Apesar da fase improdutiva, sob o ponto de vista profissional, durante a caminhada pela Engenharia Civil, em momento algum a encaro como uma grande perda de tempo. Pelo contrário, atribuo à estes anos o início do meu amadurecimento como indivíduo em constante formação. Mais de dez anos depois vejo que 'viver academicamente' está muito além da carreira desejada. E aqueles quatro anos foram, de fato, importantes para o processo contínuo de construção deste 'ser'. Paulo Freire (1996, p. 53) nos diz que:

(...) percebo afinal que a construção de minha presença no mundo, que não se faz no isolamento, isenta da influência das forças sociais, que não se compreende fora da tensão entre o que herdo geneticamente e o que herdo social, cultural e historicamente, tem muito a ver comigo mesmo.

A herança que carrego em mim

Carrego uma herança tão rica que ao direcionar o olhar para minha trajetória, vejo claramente que o que sou é fruto das experiências proporcionadas pelos meus pais e da liberdade que me deram para continuar experimentando. E são as figuras de meu avô e de meu pai que mais vejo no retrovisor. Ambos percorreram jornadas intensas em busca de condições favoráveis a si e aos que os cercavam. Se hoje estou aqui, tendo o privilégio de me expor através dessas linhas, devo isso aos dois. O primeiro, um clássico homem do campo, e o segundo, a materialização do que é ser um 'trabalhador', do que é 'viver o trabalho'. Posso dizer que fui educado pelo trabalho antes mesmo de ter um. O uniforme empoeirado, o rosto sujo e marcado pelos longos turnos, as greves, os dias que se transformavam em noites, as crises, os conflitos, as histórias e os momentos de prazer e vitória ao ver que a empresa, a gigantesca CSN de Volta Redonda, prosperava. E com ela, a nossa família.

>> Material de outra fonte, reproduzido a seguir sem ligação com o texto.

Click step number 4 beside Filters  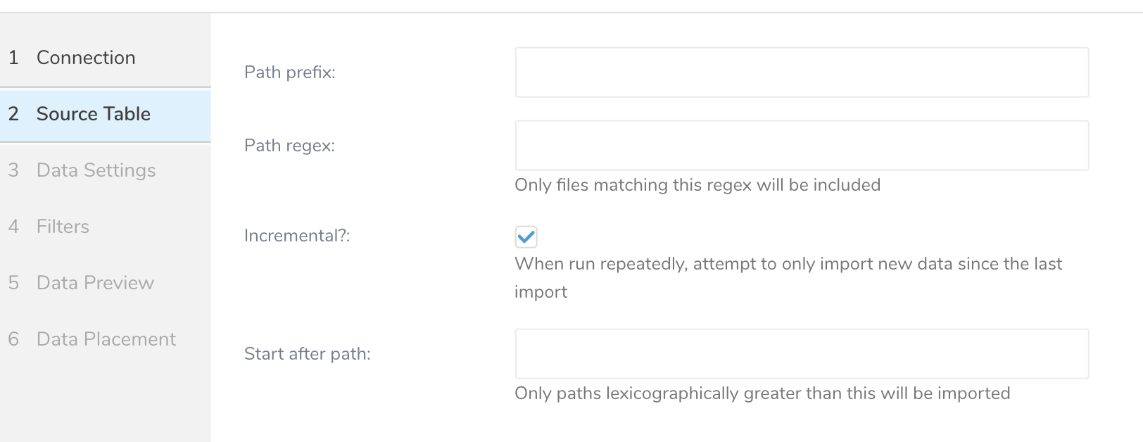point(13,227)
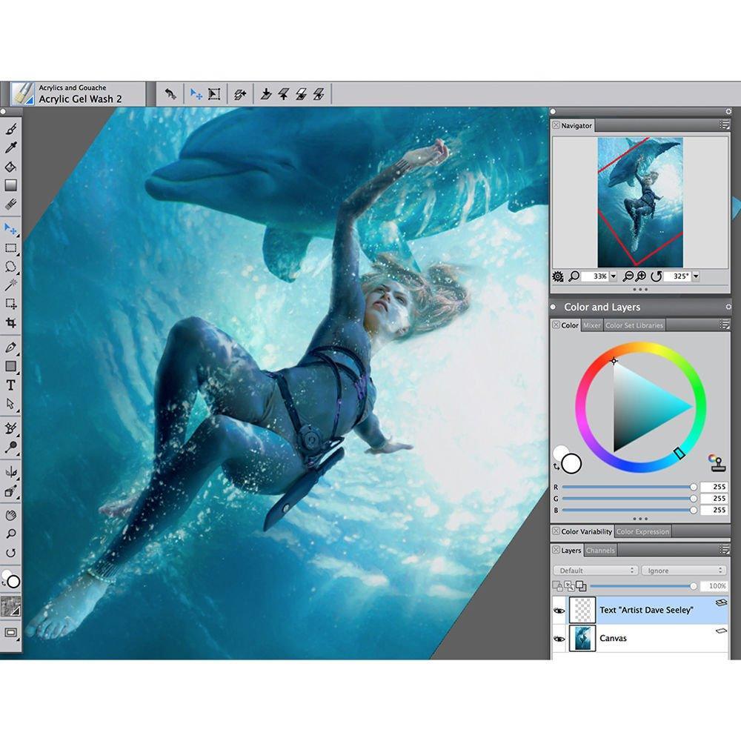741x741 pixels.
Task: Switch to the Channels tab
Action: [x=600, y=550]
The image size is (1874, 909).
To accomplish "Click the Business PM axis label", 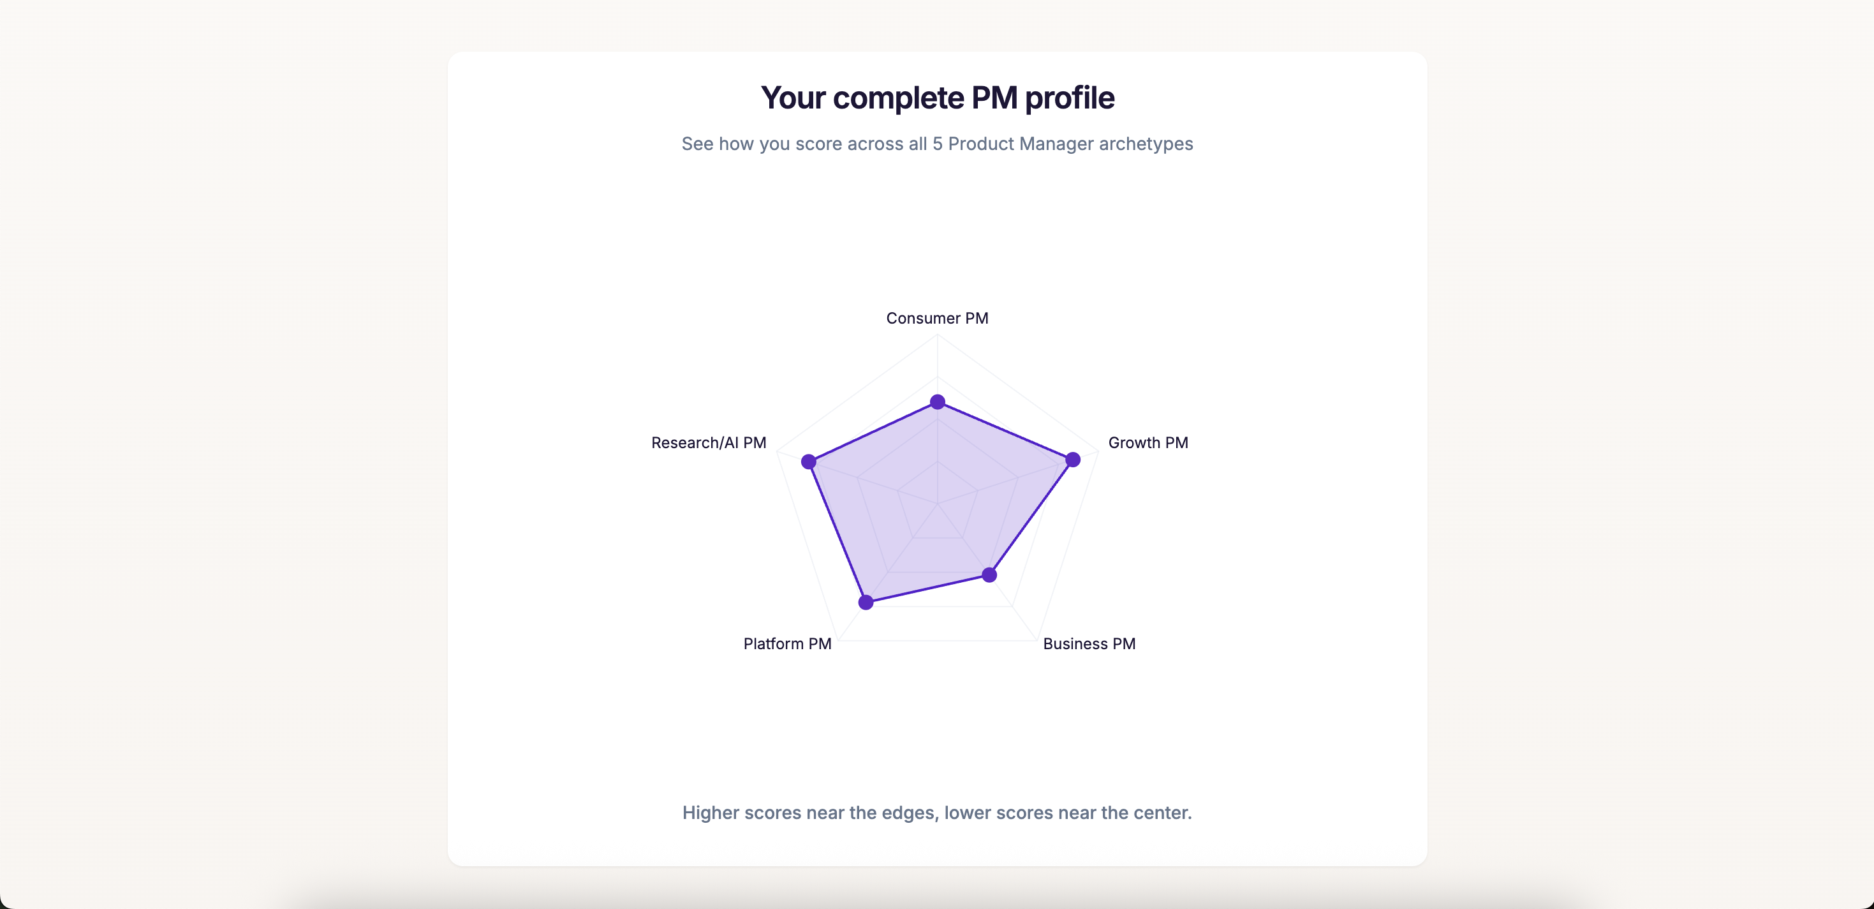I will click(x=1089, y=643).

Concluo com outro pensamento de Paulo Freire (1996, p. 19), quando este diz que: 

(...) somos seres condicionados mas não determinados. Reconhecer que a História é tempo de possibilidade e não de determinismo, que o futuro, permita-se me reiterar, é problemático e não inexorável.


Referência:
FREIRE, Paulo. Pedagogia da autonomia: saberes necessários à prática educativa. São Paulo: Paz e Terra, 1996.


*Texto originalmente escrito no curso de 'Pós-Graduação em Docência no Ensino Superior' (Estácio-RJ) para a disciplina 'Educação, Trabalho e Inovações Tecnológicas', ministrada pelo Professor Renato Dornellas. Adaptado e revisitado (2017) para o blog.